Supplied text:
**********

Koko Crater (Hawaiian: Kohelepelepe or Puʻu Mai) is an extinct tuff cone located on the Hawaiian island of Oʻahu near Hawaiʻi Kai. It is northeast of Hanauma Bay and south of the Koʻolau Range.

Geology 
Koko Crater is a part of the Honolulu Volcanics, which were craters that formed as vents of the Koʻolau Volcano during its rejuvenation stage. Other notable landmarks within the Honolulu Volcanics include nearby Hanauma Bay and the well-known Diamond Head crater.

Koko Crater, Hanauma Bay and other nearby tuff cones form the Koko Rift Zone, which marks the latest episode of volcanic activity on the island of Oahu. Radiocarbon dating suggests that the latest eruption within the Koko Rift Zone occurred 7,000 years ago, although the validity of these results are disputed. Its elevation is 1,208 ft (368 m), making it the tallest and most preserved tuff cone in the area.

**********

Source excerpt:
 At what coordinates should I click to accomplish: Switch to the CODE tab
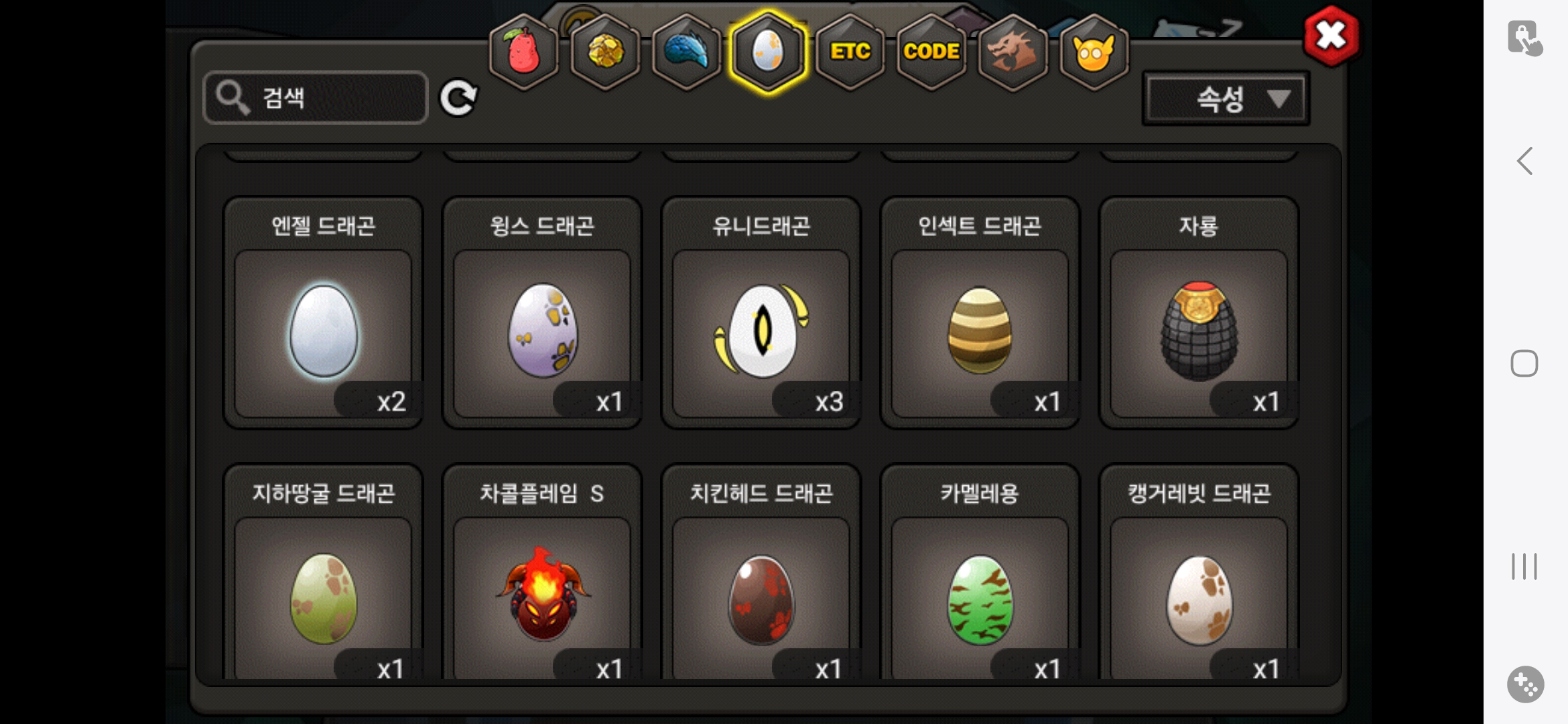coord(931,52)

**********

Work to do:
1 - How would you put this sentence from the Koko Crater passage into Spanish: "Other notable landmarks within the Honolulu Volcanics include nearby Hanauma Bay and the well-known Diamond Head crater."
2 - Could you carry the Koko Crater passage forward from its final sentence?

Responses by task:
1 - Entre otros lugares destacados de los Honolulu Volcanics se encuentran la cercana bahía de Hanauma y el conocido cráter Diamond Head.

2 -
Trail 
During World War II, the US military built bunkers on top of Koko Crater with a railroad leading to its summit. In 1966, the air force ceded administration of Koko Crater over to the City of Honolulu. It was then renamed to the Koko Head Regional Park. Within this park is the Koko Crater Trail, which is a 1.8-mile-long trail that uses the now-abandoned railroad as its pathway.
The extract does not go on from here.